▶ [Problem]: Filter the listing below down to the lines holding the word "will", and copy those lines.

-- Data to process follows --

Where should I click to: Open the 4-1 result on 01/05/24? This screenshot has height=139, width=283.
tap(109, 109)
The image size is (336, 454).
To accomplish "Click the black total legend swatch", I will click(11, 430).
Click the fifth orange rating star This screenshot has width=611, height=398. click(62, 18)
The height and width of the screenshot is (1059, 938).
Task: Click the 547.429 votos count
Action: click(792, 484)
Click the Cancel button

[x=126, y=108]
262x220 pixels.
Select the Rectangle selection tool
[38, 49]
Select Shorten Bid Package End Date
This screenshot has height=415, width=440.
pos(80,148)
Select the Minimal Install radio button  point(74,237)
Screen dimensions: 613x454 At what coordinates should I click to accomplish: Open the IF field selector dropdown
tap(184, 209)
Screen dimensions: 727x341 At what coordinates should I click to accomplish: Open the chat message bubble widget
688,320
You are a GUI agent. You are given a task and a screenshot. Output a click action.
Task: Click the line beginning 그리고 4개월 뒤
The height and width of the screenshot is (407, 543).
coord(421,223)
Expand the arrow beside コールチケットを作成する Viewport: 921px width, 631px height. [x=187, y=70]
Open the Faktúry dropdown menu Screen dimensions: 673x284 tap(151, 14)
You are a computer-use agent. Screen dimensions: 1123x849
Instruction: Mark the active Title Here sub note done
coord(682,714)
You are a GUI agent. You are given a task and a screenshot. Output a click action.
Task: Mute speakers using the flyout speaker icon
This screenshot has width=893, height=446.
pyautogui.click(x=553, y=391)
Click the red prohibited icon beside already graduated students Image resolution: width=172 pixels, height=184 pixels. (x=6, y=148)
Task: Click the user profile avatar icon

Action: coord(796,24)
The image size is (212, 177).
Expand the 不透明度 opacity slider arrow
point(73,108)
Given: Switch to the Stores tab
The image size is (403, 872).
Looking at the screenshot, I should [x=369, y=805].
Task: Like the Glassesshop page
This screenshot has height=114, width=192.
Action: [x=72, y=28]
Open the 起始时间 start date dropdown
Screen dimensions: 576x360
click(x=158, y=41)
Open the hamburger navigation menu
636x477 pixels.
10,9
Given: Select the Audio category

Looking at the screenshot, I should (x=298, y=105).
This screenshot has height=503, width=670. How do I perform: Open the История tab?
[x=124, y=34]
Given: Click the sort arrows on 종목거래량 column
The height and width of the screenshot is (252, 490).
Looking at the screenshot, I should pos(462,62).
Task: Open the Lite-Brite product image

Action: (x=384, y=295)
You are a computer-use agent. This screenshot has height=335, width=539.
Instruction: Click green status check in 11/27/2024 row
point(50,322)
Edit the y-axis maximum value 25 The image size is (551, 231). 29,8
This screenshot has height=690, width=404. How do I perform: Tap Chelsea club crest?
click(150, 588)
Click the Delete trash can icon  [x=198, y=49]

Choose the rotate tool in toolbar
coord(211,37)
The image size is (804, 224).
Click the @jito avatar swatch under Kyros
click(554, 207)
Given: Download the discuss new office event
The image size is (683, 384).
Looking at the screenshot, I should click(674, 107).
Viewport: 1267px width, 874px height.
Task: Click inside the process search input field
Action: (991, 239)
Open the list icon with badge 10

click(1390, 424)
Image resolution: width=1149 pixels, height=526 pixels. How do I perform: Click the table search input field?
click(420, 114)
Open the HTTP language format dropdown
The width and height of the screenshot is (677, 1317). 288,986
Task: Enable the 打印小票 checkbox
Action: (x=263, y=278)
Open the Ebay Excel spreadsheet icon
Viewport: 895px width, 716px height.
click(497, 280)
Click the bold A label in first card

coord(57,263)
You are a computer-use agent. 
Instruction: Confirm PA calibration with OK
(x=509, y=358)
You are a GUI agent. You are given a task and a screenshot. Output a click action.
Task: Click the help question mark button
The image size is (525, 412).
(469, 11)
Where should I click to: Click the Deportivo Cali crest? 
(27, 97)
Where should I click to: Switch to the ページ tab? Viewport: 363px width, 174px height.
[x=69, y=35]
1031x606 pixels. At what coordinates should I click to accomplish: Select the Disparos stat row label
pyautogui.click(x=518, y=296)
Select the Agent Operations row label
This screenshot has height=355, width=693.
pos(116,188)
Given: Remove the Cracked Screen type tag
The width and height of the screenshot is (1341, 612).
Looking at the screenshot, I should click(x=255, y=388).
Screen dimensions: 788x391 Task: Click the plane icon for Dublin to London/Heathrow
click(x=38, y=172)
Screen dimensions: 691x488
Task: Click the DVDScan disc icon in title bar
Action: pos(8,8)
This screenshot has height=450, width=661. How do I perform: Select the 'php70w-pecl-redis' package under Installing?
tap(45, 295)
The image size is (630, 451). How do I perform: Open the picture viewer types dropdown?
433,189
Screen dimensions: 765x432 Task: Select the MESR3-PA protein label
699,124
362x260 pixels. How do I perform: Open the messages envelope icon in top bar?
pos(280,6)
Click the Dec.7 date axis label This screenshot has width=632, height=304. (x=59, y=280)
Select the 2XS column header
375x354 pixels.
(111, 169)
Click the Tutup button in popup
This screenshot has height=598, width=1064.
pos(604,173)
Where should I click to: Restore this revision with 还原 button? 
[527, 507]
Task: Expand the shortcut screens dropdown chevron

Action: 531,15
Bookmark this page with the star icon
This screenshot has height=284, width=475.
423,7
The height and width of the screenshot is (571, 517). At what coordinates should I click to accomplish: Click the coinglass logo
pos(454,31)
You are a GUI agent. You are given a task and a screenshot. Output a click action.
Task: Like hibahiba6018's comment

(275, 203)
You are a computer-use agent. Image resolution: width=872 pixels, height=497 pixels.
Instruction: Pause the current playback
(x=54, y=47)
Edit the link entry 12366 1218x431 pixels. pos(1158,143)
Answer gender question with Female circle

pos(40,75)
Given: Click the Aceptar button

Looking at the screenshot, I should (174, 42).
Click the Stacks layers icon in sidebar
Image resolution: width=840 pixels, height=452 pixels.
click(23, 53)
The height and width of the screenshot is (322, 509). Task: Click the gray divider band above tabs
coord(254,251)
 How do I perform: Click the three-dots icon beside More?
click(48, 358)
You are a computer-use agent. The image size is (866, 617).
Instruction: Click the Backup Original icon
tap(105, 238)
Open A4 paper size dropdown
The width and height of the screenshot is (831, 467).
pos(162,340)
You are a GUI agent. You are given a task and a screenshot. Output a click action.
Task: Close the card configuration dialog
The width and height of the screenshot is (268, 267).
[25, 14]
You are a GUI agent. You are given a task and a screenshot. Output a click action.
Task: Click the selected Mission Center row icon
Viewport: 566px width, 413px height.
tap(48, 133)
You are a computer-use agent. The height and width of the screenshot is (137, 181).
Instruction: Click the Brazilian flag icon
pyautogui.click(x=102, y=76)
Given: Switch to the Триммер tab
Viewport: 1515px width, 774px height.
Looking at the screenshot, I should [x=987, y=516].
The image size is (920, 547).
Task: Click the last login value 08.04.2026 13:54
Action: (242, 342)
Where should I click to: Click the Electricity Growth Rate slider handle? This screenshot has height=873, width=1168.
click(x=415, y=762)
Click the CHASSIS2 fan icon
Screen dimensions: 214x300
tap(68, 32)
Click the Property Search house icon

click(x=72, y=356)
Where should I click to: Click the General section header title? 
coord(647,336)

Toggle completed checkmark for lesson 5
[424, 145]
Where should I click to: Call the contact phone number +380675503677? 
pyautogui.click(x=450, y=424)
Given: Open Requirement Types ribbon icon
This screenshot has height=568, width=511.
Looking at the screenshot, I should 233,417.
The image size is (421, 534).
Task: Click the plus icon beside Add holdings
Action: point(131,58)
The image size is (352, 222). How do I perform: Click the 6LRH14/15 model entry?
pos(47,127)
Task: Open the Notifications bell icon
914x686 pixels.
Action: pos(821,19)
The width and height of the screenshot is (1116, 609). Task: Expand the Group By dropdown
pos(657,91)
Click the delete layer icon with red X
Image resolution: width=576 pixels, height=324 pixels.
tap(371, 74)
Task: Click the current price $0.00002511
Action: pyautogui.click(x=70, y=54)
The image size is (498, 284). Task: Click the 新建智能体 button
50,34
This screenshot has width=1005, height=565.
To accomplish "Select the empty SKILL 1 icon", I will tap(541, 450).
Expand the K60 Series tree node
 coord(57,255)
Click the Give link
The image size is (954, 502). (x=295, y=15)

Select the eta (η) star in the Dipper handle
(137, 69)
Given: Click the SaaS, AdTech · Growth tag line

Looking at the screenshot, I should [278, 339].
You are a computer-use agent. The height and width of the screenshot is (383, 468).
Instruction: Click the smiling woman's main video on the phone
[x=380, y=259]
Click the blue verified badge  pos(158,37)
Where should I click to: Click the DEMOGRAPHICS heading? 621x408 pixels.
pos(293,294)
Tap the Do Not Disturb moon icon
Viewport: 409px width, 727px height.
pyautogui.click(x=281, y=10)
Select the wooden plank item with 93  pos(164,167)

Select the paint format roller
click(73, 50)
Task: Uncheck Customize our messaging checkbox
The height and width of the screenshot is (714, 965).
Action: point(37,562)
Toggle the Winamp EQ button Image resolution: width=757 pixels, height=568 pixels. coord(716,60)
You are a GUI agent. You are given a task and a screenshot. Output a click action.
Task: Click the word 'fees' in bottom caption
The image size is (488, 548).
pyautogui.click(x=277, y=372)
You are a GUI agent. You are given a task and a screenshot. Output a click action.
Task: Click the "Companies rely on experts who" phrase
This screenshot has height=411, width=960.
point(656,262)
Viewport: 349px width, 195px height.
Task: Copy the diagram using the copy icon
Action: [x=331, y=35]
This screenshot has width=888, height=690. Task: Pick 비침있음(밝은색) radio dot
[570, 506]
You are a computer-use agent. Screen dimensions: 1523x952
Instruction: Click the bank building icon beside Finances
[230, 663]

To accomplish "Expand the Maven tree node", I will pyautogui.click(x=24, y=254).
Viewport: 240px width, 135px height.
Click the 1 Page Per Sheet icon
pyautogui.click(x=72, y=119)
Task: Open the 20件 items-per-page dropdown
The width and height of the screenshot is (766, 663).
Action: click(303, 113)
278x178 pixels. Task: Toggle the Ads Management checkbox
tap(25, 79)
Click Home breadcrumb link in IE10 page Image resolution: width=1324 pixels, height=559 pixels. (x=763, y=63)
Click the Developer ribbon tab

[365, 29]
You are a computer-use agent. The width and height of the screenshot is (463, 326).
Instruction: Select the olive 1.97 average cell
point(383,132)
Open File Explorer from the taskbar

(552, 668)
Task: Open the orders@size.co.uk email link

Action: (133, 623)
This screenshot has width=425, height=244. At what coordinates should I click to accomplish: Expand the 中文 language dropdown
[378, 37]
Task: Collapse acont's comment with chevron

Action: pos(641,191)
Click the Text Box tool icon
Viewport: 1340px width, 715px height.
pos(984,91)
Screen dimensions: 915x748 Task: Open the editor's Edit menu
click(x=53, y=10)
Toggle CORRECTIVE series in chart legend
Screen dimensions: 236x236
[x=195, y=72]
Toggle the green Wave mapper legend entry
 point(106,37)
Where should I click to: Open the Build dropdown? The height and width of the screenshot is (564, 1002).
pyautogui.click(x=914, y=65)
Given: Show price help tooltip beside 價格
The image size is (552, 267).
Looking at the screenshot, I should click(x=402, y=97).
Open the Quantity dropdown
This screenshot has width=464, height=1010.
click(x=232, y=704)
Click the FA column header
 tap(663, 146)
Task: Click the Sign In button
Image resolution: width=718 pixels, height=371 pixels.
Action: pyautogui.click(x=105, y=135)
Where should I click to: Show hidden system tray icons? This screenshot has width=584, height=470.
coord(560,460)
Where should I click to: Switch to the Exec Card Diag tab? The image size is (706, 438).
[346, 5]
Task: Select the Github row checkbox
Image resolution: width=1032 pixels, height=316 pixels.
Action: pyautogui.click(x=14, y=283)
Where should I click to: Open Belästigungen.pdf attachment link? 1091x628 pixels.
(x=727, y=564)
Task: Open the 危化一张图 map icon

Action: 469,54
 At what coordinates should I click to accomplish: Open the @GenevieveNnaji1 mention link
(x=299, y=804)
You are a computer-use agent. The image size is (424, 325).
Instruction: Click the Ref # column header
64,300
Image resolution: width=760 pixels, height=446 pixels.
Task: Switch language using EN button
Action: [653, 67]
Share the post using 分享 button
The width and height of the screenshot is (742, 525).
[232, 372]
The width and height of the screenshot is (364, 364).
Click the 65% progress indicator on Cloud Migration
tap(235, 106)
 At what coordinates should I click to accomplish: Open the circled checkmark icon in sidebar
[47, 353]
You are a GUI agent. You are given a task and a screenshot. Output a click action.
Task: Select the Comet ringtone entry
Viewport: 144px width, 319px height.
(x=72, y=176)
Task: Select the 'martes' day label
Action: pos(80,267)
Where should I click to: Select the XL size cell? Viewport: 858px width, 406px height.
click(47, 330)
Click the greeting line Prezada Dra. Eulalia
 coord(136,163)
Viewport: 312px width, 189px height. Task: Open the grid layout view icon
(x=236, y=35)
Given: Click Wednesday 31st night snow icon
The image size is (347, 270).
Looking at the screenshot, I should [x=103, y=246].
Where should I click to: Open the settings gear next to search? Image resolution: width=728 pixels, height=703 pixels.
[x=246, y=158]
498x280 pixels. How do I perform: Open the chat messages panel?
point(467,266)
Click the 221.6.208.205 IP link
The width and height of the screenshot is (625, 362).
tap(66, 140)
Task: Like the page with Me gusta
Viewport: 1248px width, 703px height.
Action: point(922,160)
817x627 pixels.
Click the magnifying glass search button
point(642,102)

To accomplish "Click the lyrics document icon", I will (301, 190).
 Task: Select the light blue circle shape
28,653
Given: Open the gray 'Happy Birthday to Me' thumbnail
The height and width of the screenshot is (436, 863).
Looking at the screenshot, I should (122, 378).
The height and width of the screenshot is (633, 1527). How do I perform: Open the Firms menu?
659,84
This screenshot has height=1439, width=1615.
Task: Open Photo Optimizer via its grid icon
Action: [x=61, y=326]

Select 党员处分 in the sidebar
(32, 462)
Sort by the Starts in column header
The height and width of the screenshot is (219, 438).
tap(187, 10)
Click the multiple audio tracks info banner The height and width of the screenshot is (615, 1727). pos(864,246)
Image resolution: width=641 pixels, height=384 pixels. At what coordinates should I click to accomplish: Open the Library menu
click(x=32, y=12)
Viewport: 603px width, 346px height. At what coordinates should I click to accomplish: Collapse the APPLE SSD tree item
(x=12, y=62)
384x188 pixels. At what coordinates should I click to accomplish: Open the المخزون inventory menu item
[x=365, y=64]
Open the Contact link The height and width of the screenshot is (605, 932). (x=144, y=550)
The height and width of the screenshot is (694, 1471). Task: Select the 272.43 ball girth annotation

-- Data to process concluded --

▶ [Expected answer]:
To accomplish "Click the black total legend swatch", I will click(11, 430).
To accomplish "Select the empty SKILL 1 icon", I will tap(541, 450).
To accomplish "Expand the Maven tree node", I will pyautogui.click(x=24, y=254).
To accomplish "Click the lyrics document icon", I will (301, 190).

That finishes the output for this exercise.